For example (A,A) , (B,B) , (AB,AB)
Click to expand...

The (AB,AB) “redundancy” was in fact given by you as an example of your “uncertain identities” “redundancy”.
 
jsfisher said:
So, you believe my algorithm/method/formula solves for the mXm by first solving for an nXn case, where n>m. I must have been very clever to have pulled that off.
Click to expand...

You did not provide yet any formula.

This formula returns the amount of combinations with repetitions forms of P places, which includes P^2 distinct symbols.

If you provide that formula, it is a part of an algorithm that draws the DS of a given k-Uncertainty x k-Redundancy tree.

Again, even this algorithm (where your method is a part of it), which is used to draw the DS of a given of k-Uncertainty x k-Redundancy tree, is nothing but a serial-only tool that draws the DS, but it can't be used in order to understand the Complexity of a given k-Uncertainty x k-Redundancy tree, because this complexity is not less than both parallel/serial form (where each part of it is both local AND global case of it) which can't be understood by parallel-only or serial-only reasoning.

Again, by understanding Organic Numbers (and more generally, Organic Mathematics), our reasoning is expended beyond parallel-only or serial-only reasoning.
 
doronshadmi said:
You did not provide yet any formula.

This formula returns the amount of combinations with repetitions forms of P places, which includes P^2 distinct symbols.

If you provide that formula, it is a part of an algorithm that draws the DS of a given k-Uncertainty x k-Redundancy tree.

Again, even this algorithm (where your method is a part of it), which is used to draw the DS of a given of k-Uncertainty x k-Redundancy tree, is nothing but a serial-only tool that draws the DS, but it can't be used in order to understand the Complexity of a given k-Uncertainty x k-Redundancy tree, because this complexity is not less than both parallel/serial form (where each part of it is both local AND global case of it) which can't be understood by parallel-only or serial-only reasoning.

Again, by understanding Organic Numbers (and more generally, Organic Mathematics), our reasoning is expended beyond parallel-only or serial-only reasoning.
Click to expand...

Actually Doron your reasoning has been for quite some time entirely confined to trying to rationalize your “Organic Numbers (and more generally, Organic Mathematics)” by any means possible.

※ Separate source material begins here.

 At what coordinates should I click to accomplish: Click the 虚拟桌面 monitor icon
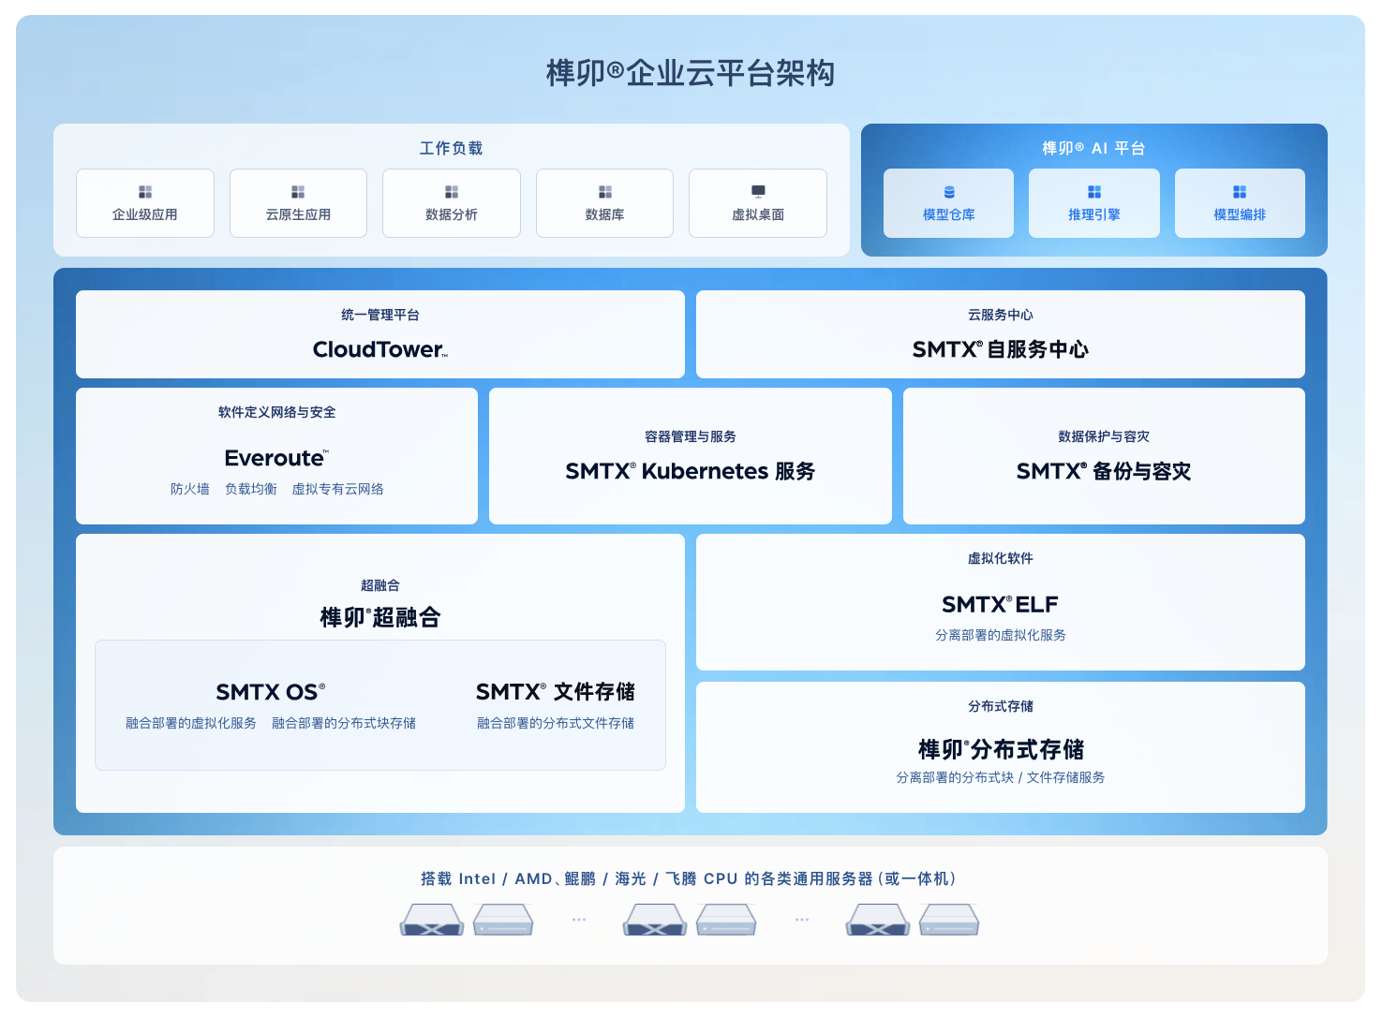click(x=758, y=192)
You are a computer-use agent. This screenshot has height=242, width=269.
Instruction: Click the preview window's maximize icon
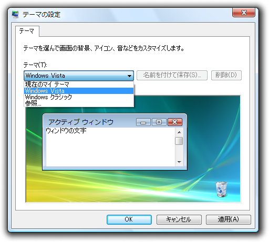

Again as demonstrated in your previous posts where you simply insist that more than one letter must be used to represent your “uncertainty”.
 
The Man said:
Again your F(2,2) only refers to the number of letters in each of your “elements”, just like any and all of your “frame” notations. That is the only “room” you are referring to, “room” for a maximum of two letters per “element”. As you clearly demonstrate below.

Once again you are simply and deliberately ignoring the (AB,AB) “redundancy”, the “redundancy” of your AB “uncertainty” to claim a maximum “Redundancy under a given frame of 2x2 tree” as 2 when again your “2x2” simply expresses ‘2 element’ maximum “x” ‘2 letters per element’ maximum.
Click to expand...
No, F(2,2) has a room for all the DS of a given 2-Uncertainty x 2-Redundancy tree, where the DS (AB,AB) has a room only under F(2,2).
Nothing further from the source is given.